The new products came about through a partnership with Helix, a sort of B2B 23andMe aiming to be a one-stop marketplace for other companies’ genetics products. Customers only need to have their DNA sequenced once through Helix and EverlyWell can then pull from this data for any of its DNA-based tests.

It works by first purchasing one of the three DNA-based products on EverlyWell, then you will get two kits in the mail — one to collect a DNA sample and one to collect a biomarker sample. Once you’ve sent the kits back to EverlyWell, the startup will process the biomarker sample within five days. Those new to Helix will take longer (approximately 6-8 weeks) to process. However, those who’ve already filled out a Helix sample can get same-day results.

Now, you may be wondering if there might be some pushback from the FDA for these types of tests. After all, 23andMe met with much of the same when it first started doling out health information to customers. The company has since worked long and hard to get permission to give customers an update on their genetic risk for up to 10 diseases. However, it’s fair to ask if EverlyWell’s method of testing through Helix might hit some regulatory snags.

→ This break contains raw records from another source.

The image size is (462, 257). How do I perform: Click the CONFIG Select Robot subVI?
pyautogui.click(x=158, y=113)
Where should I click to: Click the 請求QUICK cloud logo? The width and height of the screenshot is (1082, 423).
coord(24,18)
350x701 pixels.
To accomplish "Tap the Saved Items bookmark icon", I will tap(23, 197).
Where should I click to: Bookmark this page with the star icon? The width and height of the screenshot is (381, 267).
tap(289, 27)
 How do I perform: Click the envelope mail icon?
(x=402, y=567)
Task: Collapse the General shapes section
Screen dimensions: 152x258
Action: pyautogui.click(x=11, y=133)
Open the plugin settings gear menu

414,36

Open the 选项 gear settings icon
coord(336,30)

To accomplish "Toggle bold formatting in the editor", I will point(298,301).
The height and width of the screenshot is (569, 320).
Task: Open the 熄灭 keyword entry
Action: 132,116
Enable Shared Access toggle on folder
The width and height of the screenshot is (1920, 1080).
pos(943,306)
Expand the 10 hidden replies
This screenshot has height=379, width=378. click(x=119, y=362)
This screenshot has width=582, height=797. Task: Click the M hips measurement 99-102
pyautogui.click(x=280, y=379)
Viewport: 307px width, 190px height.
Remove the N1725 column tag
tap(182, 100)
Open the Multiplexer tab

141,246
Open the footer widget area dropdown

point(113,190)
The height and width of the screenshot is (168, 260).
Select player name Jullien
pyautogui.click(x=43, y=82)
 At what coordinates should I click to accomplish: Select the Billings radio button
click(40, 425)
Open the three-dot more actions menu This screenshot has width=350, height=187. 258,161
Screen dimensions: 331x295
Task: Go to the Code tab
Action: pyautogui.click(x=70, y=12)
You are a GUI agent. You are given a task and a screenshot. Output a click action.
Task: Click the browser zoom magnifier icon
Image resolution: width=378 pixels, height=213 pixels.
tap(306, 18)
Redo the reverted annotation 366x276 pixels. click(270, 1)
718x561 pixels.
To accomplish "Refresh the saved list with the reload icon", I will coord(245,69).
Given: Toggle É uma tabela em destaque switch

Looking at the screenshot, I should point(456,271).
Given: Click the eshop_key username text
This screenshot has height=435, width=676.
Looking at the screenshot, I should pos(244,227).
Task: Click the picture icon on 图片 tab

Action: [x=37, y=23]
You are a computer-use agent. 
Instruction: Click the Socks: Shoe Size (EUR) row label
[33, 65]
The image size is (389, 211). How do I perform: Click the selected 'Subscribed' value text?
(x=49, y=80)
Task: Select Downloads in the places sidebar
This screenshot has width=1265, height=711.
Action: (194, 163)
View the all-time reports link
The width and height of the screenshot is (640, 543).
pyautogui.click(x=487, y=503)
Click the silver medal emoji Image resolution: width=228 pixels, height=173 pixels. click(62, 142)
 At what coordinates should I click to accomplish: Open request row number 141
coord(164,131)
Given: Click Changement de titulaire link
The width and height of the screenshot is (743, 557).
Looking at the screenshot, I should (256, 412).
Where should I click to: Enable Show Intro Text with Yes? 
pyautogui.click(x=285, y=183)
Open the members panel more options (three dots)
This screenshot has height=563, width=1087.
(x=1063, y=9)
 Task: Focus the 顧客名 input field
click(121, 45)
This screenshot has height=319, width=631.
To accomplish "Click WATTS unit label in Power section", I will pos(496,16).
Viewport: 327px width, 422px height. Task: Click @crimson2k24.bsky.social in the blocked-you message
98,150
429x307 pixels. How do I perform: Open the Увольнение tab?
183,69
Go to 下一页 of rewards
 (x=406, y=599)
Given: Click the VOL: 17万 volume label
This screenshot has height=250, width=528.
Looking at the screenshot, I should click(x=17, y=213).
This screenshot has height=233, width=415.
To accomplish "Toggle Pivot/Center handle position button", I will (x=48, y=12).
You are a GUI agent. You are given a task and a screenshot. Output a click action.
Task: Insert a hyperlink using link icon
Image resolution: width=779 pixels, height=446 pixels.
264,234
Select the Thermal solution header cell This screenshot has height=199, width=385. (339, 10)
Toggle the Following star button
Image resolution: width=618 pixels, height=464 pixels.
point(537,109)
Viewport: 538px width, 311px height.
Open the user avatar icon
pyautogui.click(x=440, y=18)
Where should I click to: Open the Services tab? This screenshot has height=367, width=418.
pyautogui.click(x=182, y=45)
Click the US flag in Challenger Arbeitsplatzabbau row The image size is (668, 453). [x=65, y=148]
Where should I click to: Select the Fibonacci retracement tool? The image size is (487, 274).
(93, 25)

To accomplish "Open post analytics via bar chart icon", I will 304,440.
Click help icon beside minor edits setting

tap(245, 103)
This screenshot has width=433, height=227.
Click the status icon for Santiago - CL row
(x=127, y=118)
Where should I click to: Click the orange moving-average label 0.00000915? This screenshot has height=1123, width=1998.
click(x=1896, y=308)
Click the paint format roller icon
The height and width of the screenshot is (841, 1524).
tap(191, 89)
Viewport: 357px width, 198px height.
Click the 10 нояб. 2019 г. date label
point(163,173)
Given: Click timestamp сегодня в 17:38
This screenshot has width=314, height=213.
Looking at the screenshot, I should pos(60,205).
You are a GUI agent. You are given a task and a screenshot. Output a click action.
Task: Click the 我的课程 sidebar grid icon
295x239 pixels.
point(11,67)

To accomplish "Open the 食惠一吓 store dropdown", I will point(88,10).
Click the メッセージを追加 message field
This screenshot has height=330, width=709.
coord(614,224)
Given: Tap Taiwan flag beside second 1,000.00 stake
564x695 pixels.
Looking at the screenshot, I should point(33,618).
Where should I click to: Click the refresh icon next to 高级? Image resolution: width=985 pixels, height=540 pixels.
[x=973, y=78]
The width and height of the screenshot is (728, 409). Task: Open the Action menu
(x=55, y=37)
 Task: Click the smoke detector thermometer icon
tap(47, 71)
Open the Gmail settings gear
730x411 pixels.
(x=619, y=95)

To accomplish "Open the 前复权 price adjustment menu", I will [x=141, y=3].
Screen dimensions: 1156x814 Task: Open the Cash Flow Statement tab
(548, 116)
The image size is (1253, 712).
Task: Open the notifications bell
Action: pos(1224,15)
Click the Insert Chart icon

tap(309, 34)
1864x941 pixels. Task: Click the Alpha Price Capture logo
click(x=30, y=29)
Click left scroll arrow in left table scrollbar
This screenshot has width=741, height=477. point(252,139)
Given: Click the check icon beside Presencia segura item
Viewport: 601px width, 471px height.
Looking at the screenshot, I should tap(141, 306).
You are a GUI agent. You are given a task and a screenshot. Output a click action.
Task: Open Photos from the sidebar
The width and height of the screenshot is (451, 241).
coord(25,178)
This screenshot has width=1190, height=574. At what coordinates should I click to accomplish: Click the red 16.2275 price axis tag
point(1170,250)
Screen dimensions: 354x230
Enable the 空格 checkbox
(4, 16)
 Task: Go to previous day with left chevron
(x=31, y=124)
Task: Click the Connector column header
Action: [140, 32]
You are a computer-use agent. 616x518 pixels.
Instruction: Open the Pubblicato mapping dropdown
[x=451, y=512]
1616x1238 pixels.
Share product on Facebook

But that’s not a problem, says EverlyWell founder Julia Cheek, who says her products are considered laboratory-developed tests (LDTs). “These tests, like tens of thousands of other lab tests offered in the United States, do not require FDA approval. Helix’s lab, like our other partner labs, is CLIA-certified and CAP-accredited, and our tests are validated in accordance with the CLIA and CAP requirements,” she told TechCrunch.

The addition of these three new tests rounds out the startup’s offerings to now 16 tests in total, including for thyroid, fertility and other health measures.